● **YOUR TASK**
Would you please copy exactly the line with "BAO Cun-kuan (93, 1956)" and all lines that follow it in the data below, through the last one?

(DATA EXCERPTS)

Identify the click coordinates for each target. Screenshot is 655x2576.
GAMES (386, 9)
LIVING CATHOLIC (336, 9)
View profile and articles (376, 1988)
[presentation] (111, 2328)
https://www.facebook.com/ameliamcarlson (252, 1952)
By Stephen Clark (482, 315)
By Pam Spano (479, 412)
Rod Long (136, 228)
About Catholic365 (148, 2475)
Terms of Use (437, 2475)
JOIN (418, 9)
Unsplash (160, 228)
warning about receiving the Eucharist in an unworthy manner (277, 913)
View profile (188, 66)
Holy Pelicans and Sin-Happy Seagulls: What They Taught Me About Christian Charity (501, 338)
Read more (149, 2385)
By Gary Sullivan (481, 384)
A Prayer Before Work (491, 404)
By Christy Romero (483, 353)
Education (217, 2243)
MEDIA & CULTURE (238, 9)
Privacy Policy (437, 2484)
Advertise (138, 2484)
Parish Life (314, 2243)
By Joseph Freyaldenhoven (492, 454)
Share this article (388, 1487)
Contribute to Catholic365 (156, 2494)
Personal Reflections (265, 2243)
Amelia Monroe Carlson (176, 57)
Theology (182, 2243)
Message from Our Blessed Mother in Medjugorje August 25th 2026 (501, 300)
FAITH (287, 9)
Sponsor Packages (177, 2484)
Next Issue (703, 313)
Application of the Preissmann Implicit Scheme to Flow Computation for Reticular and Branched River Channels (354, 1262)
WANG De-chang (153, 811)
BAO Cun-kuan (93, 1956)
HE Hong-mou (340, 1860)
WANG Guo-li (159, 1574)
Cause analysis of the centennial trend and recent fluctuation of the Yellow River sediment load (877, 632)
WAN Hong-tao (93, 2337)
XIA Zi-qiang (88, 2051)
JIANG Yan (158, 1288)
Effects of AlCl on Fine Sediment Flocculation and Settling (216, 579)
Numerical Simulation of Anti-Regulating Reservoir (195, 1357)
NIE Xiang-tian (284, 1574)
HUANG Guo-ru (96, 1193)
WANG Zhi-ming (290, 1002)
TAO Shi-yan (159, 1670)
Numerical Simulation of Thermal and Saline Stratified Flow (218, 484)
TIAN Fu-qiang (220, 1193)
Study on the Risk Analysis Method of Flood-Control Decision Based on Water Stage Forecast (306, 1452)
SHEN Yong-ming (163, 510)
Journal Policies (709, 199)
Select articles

(End DATA EXCERPTS)

● **RESULT FOR THIS TASK**
BAO Cun-kuan (93, 1956)
HE Hong-mou (340, 1860)
WANG Guo-li (159, 1574)
Cause analysis of the centennial trend and recent fluctuation of the Yellow River sediment load (877, 632)
WAN Hong-tao (93, 2337)
XIA Zi-qiang (88, 2051)
JIANG Yan (158, 1288)
Effects of AlCl on Fine Sediment Flocculation and Settling (216, 579)
Numerical Simulation of Anti-Regulating Reservoir (195, 1357)
NIE Xiang-tian (284, 1574)
HUANG Guo-ru (96, 1193)
WANG Zhi-ming (290, 1002)
TAO Shi-yan (159, 1670)
Numerical Simulation of Thermal and Saline Stratified Flow (218, 484)
TIAN Fu-qiang (220, 1193)
Study on the Risk Analysis Method of Flood-Control Decision Based on Water Stage Forecast (306, 1452)
SHEN Yong-ming (163, 510)
Journal Policies (709, 199)
Select articles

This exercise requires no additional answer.